Hasta en la precisión científica con que el director retrata los pocos momentos de violencia física, sean accidentes de tráfico o gritos de personas, se aprecia el buen hacer de Marc Foster, romántico de origen alemán entrometido en el cristal sociológico angloamericano. Foster -Monster’s ball, Descubriendo Nunca Jamás- y Zach Helm, escritor que se estrena aquí como guionista, mantienen un ritmo narrativo muy eficaz, una partida frenética en el ajedrezado de la vida. Fanático de los acertijos y puzzles, a Helm le gustó especialmente revestir el guión con claves matemáticas. La numerificación constante y los nombres propios -Crick, Pascal, Eiffel- recuerdan el orden innato de las cosas, un cristal matemático más profundo de lo que el día ha pensado y que espera tras cada avatar.
En este sentido, la película es vitalmente optimista, pues deja caer el mensaje de que hay un orden por descubrir, una voz única por desenterrar en cada uno, bajo esta masificación de la vida contemporánea. Algo exterior a toda la estupidez social, algo que no es de nadie y que determina las vidas con una singularidad única. No está mal como punto de partida vital y político. Harold -Will Ferrell- no es quizá un ejemplo de autonomía heroica, pero toda su historia es una lucha por saber cuál es el sentido en su vida. Y en cierto modo, como él, nos pasamos la vida tomando notas para saber si nuestra vida es comedia o tragedia.

De alguna manera la creación artística de la escritora Eiffel podría ser el discreto demiurgo que nos piensa. Cuando de pequeños nos volvíamos de repente para comprobar si las cosas estaban ahí, ya manifestábamos el temor de vivir la vida soñada por otro, un guión escrito por otro. Esto se puede unir a otra obsesión actual, la posibilidad de que, incluso en los momentos que sentimos más libres, no dejemos de ser marionetas de un poder invisible -¿recuerdan El show de Truman? Pero aquí no hay ninguna cabeza pensadora, ningún centro conspirador que quiera mantener el espectáculo. Sólo se trata de cómo morir, pues Karen mata siempre a sus héroes.

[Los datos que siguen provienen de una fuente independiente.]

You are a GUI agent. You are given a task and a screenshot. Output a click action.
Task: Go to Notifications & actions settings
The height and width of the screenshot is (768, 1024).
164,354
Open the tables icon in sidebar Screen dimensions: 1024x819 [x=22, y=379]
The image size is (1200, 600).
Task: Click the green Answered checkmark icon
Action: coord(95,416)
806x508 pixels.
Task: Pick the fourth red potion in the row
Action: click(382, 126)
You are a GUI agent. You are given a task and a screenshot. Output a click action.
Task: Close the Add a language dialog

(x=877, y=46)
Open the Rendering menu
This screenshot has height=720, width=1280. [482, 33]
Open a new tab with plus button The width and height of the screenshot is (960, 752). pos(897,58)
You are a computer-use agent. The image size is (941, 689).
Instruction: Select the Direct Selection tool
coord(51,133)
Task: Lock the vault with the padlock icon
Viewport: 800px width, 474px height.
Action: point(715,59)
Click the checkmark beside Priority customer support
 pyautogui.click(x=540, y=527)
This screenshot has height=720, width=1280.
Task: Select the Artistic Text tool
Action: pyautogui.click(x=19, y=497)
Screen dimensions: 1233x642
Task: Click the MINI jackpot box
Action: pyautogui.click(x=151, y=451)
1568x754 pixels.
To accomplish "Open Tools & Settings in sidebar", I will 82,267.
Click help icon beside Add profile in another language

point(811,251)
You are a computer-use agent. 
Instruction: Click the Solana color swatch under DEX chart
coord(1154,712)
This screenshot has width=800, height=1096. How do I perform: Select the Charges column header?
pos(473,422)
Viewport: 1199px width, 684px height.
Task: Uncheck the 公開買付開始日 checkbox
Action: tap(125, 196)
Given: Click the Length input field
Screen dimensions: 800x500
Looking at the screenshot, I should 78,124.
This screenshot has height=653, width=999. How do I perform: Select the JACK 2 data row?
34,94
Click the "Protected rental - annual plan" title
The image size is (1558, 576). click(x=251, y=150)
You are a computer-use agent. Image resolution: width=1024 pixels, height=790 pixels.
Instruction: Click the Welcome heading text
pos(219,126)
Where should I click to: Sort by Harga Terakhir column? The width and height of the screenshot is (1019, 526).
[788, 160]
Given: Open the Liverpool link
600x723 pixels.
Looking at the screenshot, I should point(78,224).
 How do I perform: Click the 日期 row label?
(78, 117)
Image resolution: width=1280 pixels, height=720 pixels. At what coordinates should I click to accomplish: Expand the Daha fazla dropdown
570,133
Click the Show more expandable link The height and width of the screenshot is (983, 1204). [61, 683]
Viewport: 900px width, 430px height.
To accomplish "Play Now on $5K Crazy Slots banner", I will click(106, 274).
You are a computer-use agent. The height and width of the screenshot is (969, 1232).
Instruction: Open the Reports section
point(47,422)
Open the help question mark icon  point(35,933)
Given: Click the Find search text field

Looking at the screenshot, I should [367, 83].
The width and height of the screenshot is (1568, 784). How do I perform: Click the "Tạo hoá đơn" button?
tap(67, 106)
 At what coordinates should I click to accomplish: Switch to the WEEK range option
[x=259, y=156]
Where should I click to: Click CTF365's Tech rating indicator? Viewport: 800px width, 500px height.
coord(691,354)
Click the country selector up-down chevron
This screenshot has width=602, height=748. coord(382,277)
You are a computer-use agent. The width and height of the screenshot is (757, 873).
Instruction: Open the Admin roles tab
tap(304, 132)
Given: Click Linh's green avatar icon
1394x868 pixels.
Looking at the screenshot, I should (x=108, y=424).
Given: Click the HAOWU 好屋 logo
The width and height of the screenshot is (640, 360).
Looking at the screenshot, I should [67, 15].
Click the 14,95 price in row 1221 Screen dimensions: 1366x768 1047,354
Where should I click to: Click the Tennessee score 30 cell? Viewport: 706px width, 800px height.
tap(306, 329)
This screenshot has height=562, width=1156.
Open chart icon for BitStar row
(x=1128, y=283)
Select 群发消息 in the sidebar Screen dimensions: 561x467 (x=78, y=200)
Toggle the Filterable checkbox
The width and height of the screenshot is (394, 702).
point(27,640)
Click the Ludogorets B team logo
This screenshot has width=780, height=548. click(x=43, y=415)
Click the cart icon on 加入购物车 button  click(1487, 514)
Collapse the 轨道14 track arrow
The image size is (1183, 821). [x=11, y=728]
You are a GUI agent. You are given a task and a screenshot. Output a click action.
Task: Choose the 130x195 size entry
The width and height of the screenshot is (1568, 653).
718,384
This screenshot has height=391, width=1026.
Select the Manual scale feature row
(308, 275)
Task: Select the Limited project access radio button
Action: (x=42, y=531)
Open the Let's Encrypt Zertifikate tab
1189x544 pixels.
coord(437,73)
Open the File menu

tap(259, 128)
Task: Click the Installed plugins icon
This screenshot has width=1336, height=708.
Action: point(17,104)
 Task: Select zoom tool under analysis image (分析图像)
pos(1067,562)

Como dice Olga Montón, Harold, hasta ayer refugiado en la cobardía ritualizada -sólo un poco más ridícula que la nuestra-, se rehace ante la inminencia de la muerte. En lo que tiene de impensable, la muerte es lo que hace a lo real, un absoluto contingente que siempre reaparece por fuera de toda realidad establecida. Un fondo que se pierde en la medida en que se encuentra, para el que no hay metalenguaje. Esto significa, en efecto, abrirse al sentido de la contingencia, una discontinuidad ontológica que ninguna fórmula segura puede abarcar. Lo grave es que esto exige un tratamiento de la muerte que, sin llegar a tutearla, la tome como el primer interlocutor, algo por lo que hay que pasar para no ser un esclavo del reloj, símbolo del Tiempo que nos puede encerrar si no lo escuchamos. “La muerte no es nada -decía Graves-, sólo el plomo que sella un frasco repleto”. Ocurre sin embargo que el frasco de Harold no está en absoluto repleto, de ahí que se resista -ahora que está a punto de salir de su ensimismamiento a través de Ana- a morir en una parada de autobús. Todos hemos de morir, pero la cuestión en Más extraño que la ficción es si somos capaces de convertir ese vértigo en el eje de una existencia distinta.